I knew and felt that it was essential to my mental well-being to be in touch with the soil and the plants and set aside time for that whenever I could. But that time was necessarily limited, and therefore had a constant stress built in to it - to make the most of it, to use it well, to achieve as much as I could in it and ...  well, you see how it goes.  On an admittedly very small scale, there was a stress in finding calm.

I think this paradox is probably present in many of our lives.
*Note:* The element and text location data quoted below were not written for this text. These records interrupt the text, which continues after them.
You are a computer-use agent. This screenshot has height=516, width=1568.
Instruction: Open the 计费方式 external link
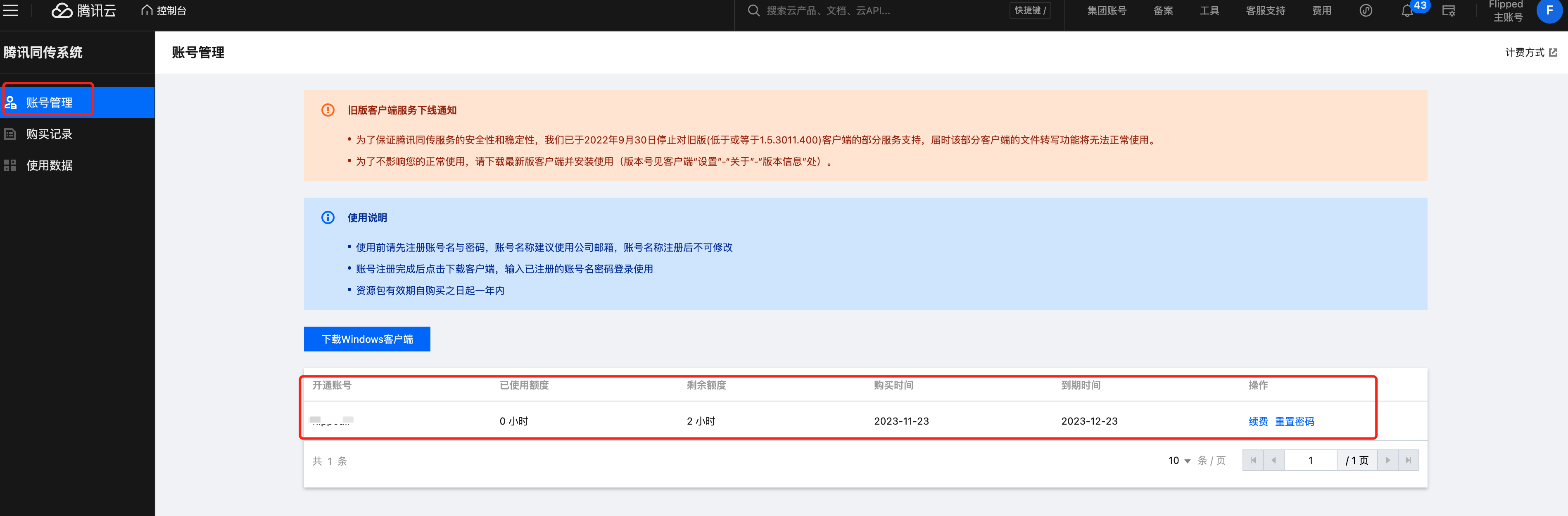(x=1530, y=53)
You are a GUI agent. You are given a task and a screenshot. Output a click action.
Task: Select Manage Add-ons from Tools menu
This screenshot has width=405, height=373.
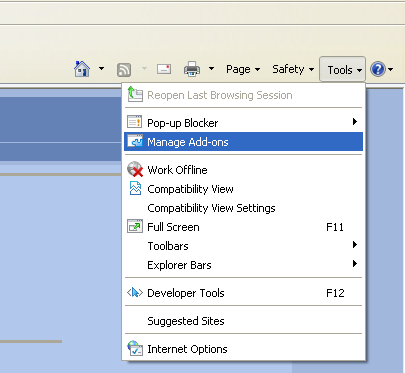pyautogui.click(x=243, y=142)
We learn we should "set aside time" for leisure, for family, for friends and for ourselves and sometimes we are successful in that.  But if what we are making time for is something to de-stress us?  It's like lying awake at night, worrying that you're short of sleep and will find the next day a struggle if you don't go back to sleep right now - guaranteed to have the opposite effect.

So how have I regained this bit of my old self that is calm, and connected to the earth and myself?  I think it's because I have managed, most of the time, to put aside the knowledge that I am still a couple of months off being able to produce much-needed pottery stock.  I get on with my work as and when and sometimes notice how much I've done, with pleasure, but this year I've avoided thinking too much about the things I haven't done. 

What I've learned is that calm results from changing your life to make time and space not from setting aside a calm time.  It might have to be drastic.  Deciding I'm now working part-time did and sometimes still does feel a fairly drastic step.  But it's worth it.  The feeling hasn't gone away.